Crowdfunding through websites like Kickstarter and Indiegogo is becoming an increasingly popular way to launch new products and businesses. These sites have been particularly valuable in helping startups launch innovative new products. While crowdfunding can be an excellent opportunity for entrepreneurs to get market feedback and raise capital, it can have serious impacts on intellectual property rights.
Crowdfunding can damage your intellectual property rights because it constitutes a public disclosure, which starts the clock ticking for filing patent applications. If you do not file a patent application within one year of the date of first public disclosure, you have dedicated the invention to the public and lost the right to a patent. Additionally, because the United States has a first-to-file patent system, inventors who crowdfund without first filing a patent application expose themselves to copying and knockoffs. Crowdfunding also exposes you to counterfeiting of trademarks and copyrighted materials.
Exposure to infringement suits is another pitfall of crowdfunding. Even highly successful crowdfunding projects have been sued for patent infringement. Additionally, use of trademarks and logos without proper vetting can result in cease-and-desist letters, lawsuits, and bad publicity.

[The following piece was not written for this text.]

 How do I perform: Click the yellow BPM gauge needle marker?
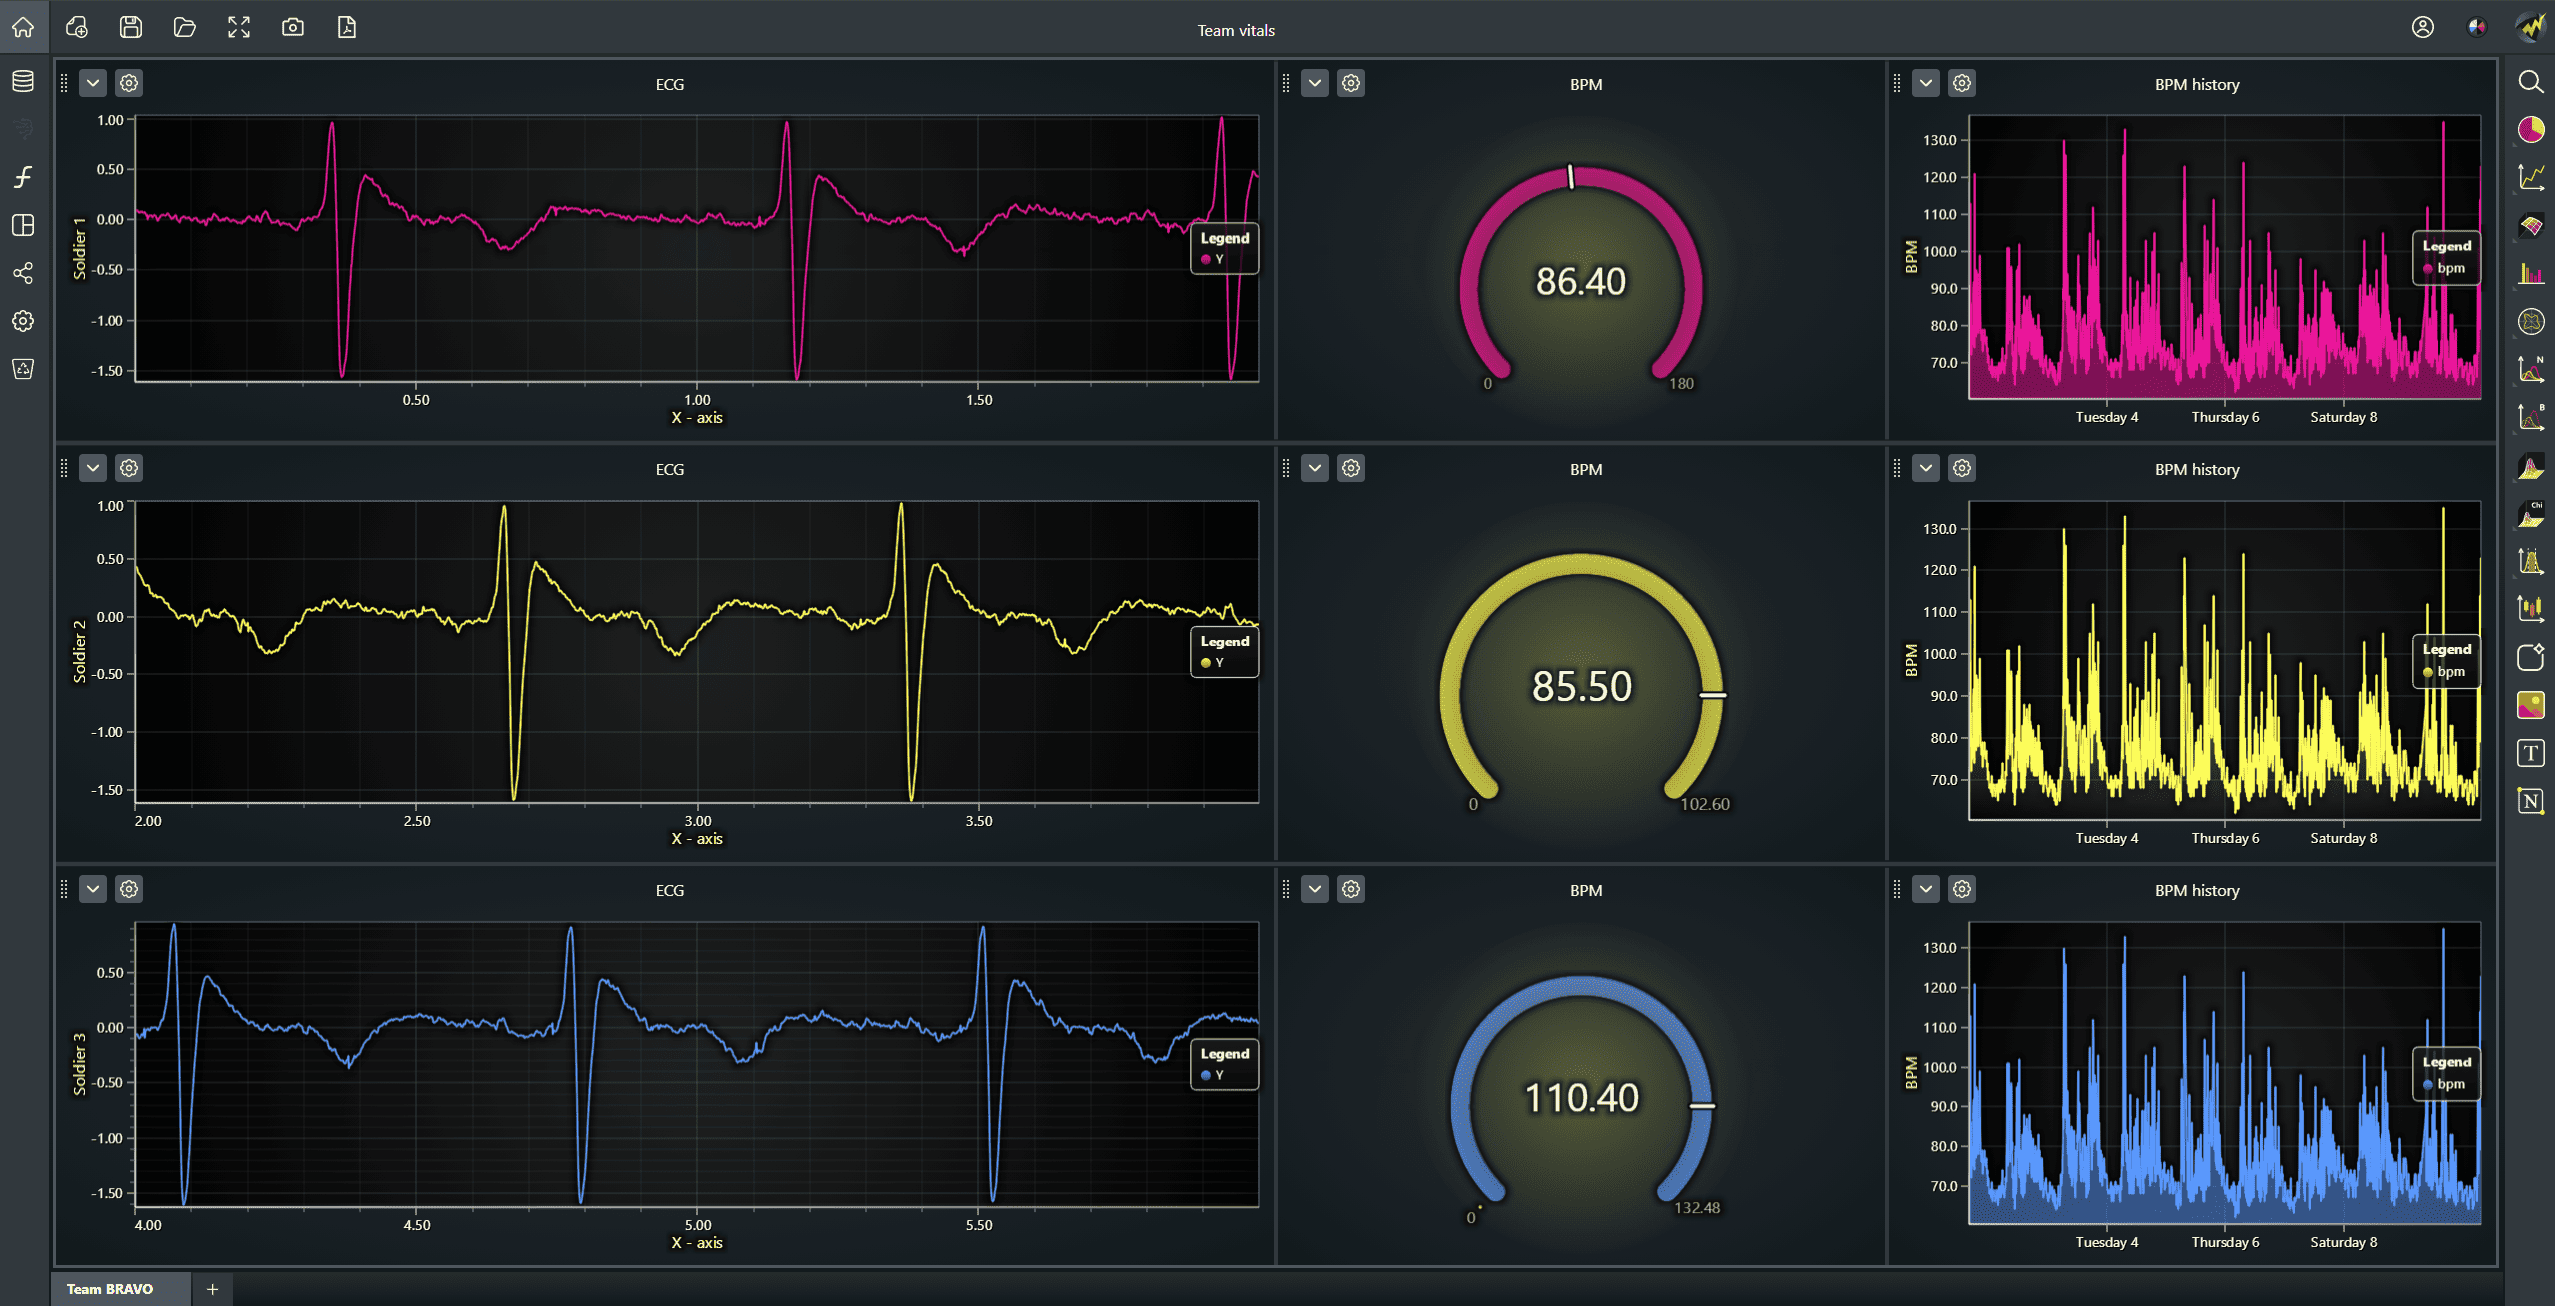coord(1713,695)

We recommend seeking IP protection prior to starting a crowdfunding campaign. Filing a provisional patent application can be a low cost way to protect your patent rights, and federally registering your trademark or logo can be critical to protecting your branding strategy. Further, proactive use of patent and trademark searching services can minimize your legal risk. While crowdfunding can be a great asset to startups and inventors, we encourage you to take appropriate measures to protect your own IP rights and avoid infringing the rights of others.